Reputation: 12997
I have a project which it's domain contain following classes:
Courier
Customer
Food
Order
Customer
PrimitiveElement
ResturantCustomerFacade
ResturantOrderFacade
And My database also has these tables:
Courier
Customer
CustomizedFood
CustomizedPrimitivePrice
FoodType
Order
PrimitiveType
ValueType
and the classes which hibernate makes for above tables has same name of them. Should I use the classes which hibernate makes in my domain although I can not apply my structure of classes because of hibernate class structure. Or I have to use my own domain classes and hibernate classes are just for databse operations?
Upvotes: 1
Views: 613
Reputation: 100686
Hibernate does not make any classes by itself; I'm guessing you're talking about Hibernate Tools that can be used to reverse-engineer your database schema and generate appropriate classes / mappings.
I would strongly advice you against having two sets of classes if you can help it; it usually brings nothing but problems. You should instead write your own mappings using mappings / classes generated by Hibernate Tools as a reference point; in majority of cases you will be able to map your domain classes to your tables with minimal or no changes (e.g. stuff like different class / table or property / column names is easily resolved via appropriate mappings; associations / inheritance is quite flexible, etc...) Here's a link to Hibernate Annotations documentation.

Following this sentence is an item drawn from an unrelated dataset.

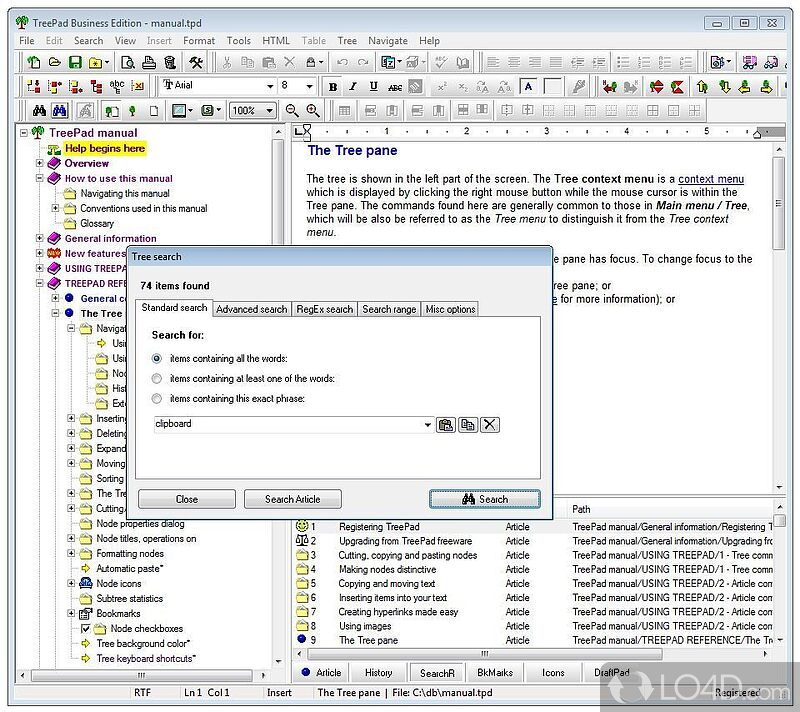Viewport: 800px width, 712px height.
Task: Click the Save icon in the main toolbar
Action: [75, 62]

On a separate topic, names like ResturantCustomerFacade
and ResturantOrderFacade
are rather strange for domain objects. If those are indeed part of your model, consider renaming them to RestaurantCustomer
and RestaurantOrder
. OR, if they really are facades, they are not part of domain model and should not (can not) be mapped.
Upvotes: 1
Reputation: 4614
Hibernate should ultimately help you to map your objects to a relational database. If you really encounter difficulties with incompatible types or legacy code, you might consider hiding them (and your hibernate-compatible implementations) behind interfaces.